Ceaseless Student

Things I learn while living life as per usual

Tuesday, March 25, 2008

On the unforgivable

There are some mistakes that are easy to get past, but what happens when one makes a mistake that violates a principle that they consider important?

Sometimes, an action is unforgivable. If the another person makes this kind of mistake, it is possible to either let it sit or to be merciful and forgive the person. But this can’t be easily done for oneself. If you forgive the unforgivable in yourself, it feels like you are changing your principles. It doesn’t feel like mercy, it feels like failure. So how do you get past a mistake that matters?

The only answer I’ve been able to come up with is time. Just let it sit. It fades in memory. It becomes less important.

Maybe there’s some rational way to say something like “I’ve acted 10 billion times and only 6 of these times were unforgivable mistakes, so this is a reasonable proportion.” But my mind cannot work that way. For me, unforgivable is not forgivable. The interesting thing, from reading what I wrote above, is that I seem to think that the person who did something unforgivable can be forgiven, but the action itself cannot. That makes sense.

Any thoughts?

posted by boris at 7:05 am  

3 Comments »

  1. Boris, ever heard the phrase “love the sinner, hate the sin?” Seems like that’s where your last paragraph ended up.

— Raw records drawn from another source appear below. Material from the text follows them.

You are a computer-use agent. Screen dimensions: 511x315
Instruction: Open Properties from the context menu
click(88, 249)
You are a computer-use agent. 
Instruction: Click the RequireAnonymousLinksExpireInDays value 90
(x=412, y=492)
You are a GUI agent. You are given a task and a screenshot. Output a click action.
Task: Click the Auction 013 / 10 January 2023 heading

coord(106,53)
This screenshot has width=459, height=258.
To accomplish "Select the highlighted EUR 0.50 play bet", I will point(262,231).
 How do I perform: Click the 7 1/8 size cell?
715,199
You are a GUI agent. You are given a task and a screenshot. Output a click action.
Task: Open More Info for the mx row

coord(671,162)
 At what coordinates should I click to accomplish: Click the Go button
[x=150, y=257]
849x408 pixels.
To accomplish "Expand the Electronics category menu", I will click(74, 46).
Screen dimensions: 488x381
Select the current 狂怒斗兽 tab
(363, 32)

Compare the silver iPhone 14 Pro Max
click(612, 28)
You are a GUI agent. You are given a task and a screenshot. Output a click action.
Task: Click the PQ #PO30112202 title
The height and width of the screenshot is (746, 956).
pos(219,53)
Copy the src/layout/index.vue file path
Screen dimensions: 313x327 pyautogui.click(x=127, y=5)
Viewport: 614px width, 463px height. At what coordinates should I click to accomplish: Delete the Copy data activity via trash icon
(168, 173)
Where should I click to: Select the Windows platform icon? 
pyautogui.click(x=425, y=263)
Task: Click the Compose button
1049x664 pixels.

    Some actions are never forgivable. But people can be. People change; the past (and the fact that something happened) can’t. Leastaways that’s the way I think about it.

    So to rephrase Gui’s #1, I’d say “There are a class of actions which can not be forgiven. However, the people who commit those actions can, with great difficulty and much time, sometimes be forgiven.”

    Comment by Mel — March 25, 2008 @ 11:20 am

  2. Do you ever really forget the things you’ve forgiven yourself for? It seems like all of your actions contribute to your mental landscape, and ‘unforgivableness’ is just a measure of how cataclysmic and permanent the changes are.

    Or you could define forgiveness as accepting the consequences of the past while being open to new circumstances, in which case being unforgiving in the long term is irresponsible and possibly self destructive.

    Comment by Anonymous — March 26, 2008 @ 8:42 am

  3. That’s not really right. I mean, yes, all of my actions become a part of my mental landscape. But the unforgivable status isn’t given by what occurs as a result of my actions - things are forgivable or not based on principle. For example, one of the things I consider unforgivable was just an unfair comment to a teacher in 7th grade. I’m sure he forgot about it within a week. It didn’t change anything. But it was not an acceptable thing to say and I don’t believe that action can be forgiven.

    My version of forgiveness isn’t about accepting the past and being open to the future. I’m fine with those. I think Mel was closest with her distinction between forgiving a person who did something unforgivable and forgiving the unforgivable action itself.